The block's status is one of the following:

  • VALID_HEADER = 1
  • VALID_TREE = 2
  • VALID_TRANSACTIONS = 3
  • VALID_CHAIN = 4
  • VALID_SCRIPTS = 5

The precise meaning of each status code is documented in chain.h.

Also stored in the block index are two variables worth mentioning:

nTx: Number of transactions in this block.
nTx > 0 means that the block has a status of at least VALID_TRANSACTIONS.
nChainTx: Number of transactions in this block's chain, up to and including this block.
This value will be set if and only if transactions for this block and all its parents are available.
Thus, nChainTx > 0 is shorthand for a chain that is VALID_TRANSACTIONS. This is notable because this information is not available via the block-status enum. Namely, VALID_TRANSACTIONS only implies that its parents are TREE, while VALID_CHAIN implies that its parents are also CHAIN. In a sense, then, the expression (nChainTx !=0) is shorthand for a status that might be said to be "VALID_nChainTx = 3.5" - because it's more than VALID_TRANSACTIONS but less than VALID_CHAIN.
Note: nChainTx is only stored in memory; there is no corresponding entry in the database.

Key Variables

First, a quick C++ reminder:

  • map: an unordered <key,value> container (think of it as a hashtable)
  • set: an ordered <key> container (think of it as a sorted linked list)
  • multimap: an ordered map <key,value> where duplicate keys are allowed (thus, can hold elements <a,1>,<b,2>,<b,3>)

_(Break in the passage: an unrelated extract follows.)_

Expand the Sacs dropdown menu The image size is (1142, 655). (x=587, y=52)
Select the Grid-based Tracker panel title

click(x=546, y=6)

mapBlockIndex (map<block_hash, CBlockIndex*>)

This map contains all known blocks (where "block" means "block index"). Since a block index is created and stored in the LevelDB when a header is received, it's possible to have block indexes in the block map without having received the full block yet, let alone having stored it to disk.

mapBlockIndex is not sorted. Just think of it as your blocks/ LevelDB in memory, with the key being the block hash.

It is technically of type BlockMap, which is for readability. BlockMap is an unordered_map<block hash, block index*, comparator_function>.

mapBlockIndex is initialized from the database in LoadBlockIndexGuts, which is run at Step 7 of startup. Thereafter, it's updated whenever new blocks are received over the network.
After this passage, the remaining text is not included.